San Francisco-based Mortgage Resolution Partners and local governments in California are exploring a controversial government power used to force homeowners to sell their property to make room for new roads as a way to solve the housing crisis.

Rather than forcing people out of homes, the scheme would use compulsory purchase powers known as “eminent domain” to keep them in.

If it proceeds, the public-private partnership would use legal powers to forcibly purchase underwater mortgages and offer occupants fresh mortgages with reduced debt. If rolled out nationwide, the biggest losers could be the large banks, who hold loans on their books at more than their current fair market value, the Financial Times reports. People involved with the plan believe it could be disastrous for big mortgage lenders like BofA.

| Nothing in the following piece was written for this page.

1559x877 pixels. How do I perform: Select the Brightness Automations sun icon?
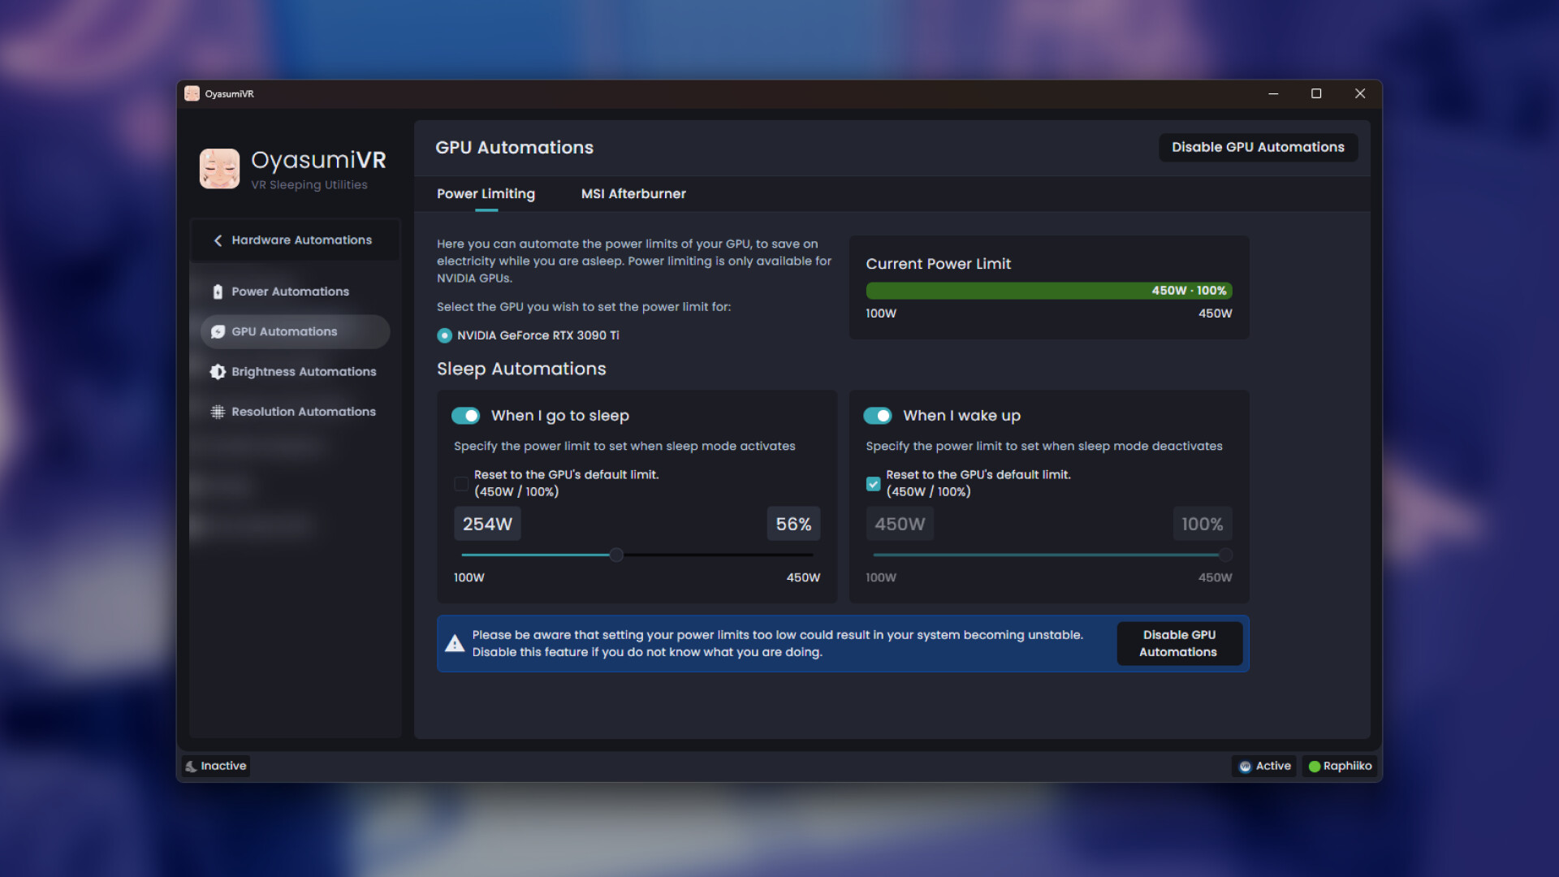point(217,371)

Regulators shut down fours banks over the weekend, raising the 2012 total to 28. This time last year, 45 had failed.

Charleston, S.C.-based Carolina Federal Savings Bank was shut down. The Federal Deposit Insurance Corp. entered into a purchase and assumption agreement with Thomasville, N.C.-based Bank of North Carolina to assume both $41 million of Carolina Federal’s total assets of $54.4 million and $53.1 in total deposits.

The FDIC will retain the remaining assets for later disposition and estimates the closing will cost its deposit insurance fund $15.2 million.

Whiteville, N.C.-based Waccamaw Bank closed. The FDIC entered into a purchase and assumption agreement with Bluefield, Va.-based First Community Bank to assume both $515.3 million of Waccamaw’s total assets of $533.1 million and $472.7 in total deposits.

The FDIC will retain the remaining assets for later disposition and entered into a loss-share transaction with First Community on $330.6 million of Waccamaw’s assets.

Kingfisher, Okla.-based First Capital Bank also closed. The FDIC entered into a purchase and assumption agreement with Edmond, Okla.-based F & M Bank to assume both $40.7 million of First Capital’s total assets of $46.1 million and $44.8 in total deposits.

F & M will pay the FDIC a premium of 7.65% to assume all of the deposits of First Capital. The FDIC estimates the closing will cost its deposit insurance fund $5.6 million.

And Shabonna, Ill.-based Farmers and Traders State Bank shut down. The FDIC entered into a purchase and assumption agreement with Mendota, Ill.-based First State Bank to assume all of $43.1 million of Farmer and Traders’s total assets and $42.3 in total deposits.

The FDIC estimates the closing will cost its deposit insurance fund $8.9 million.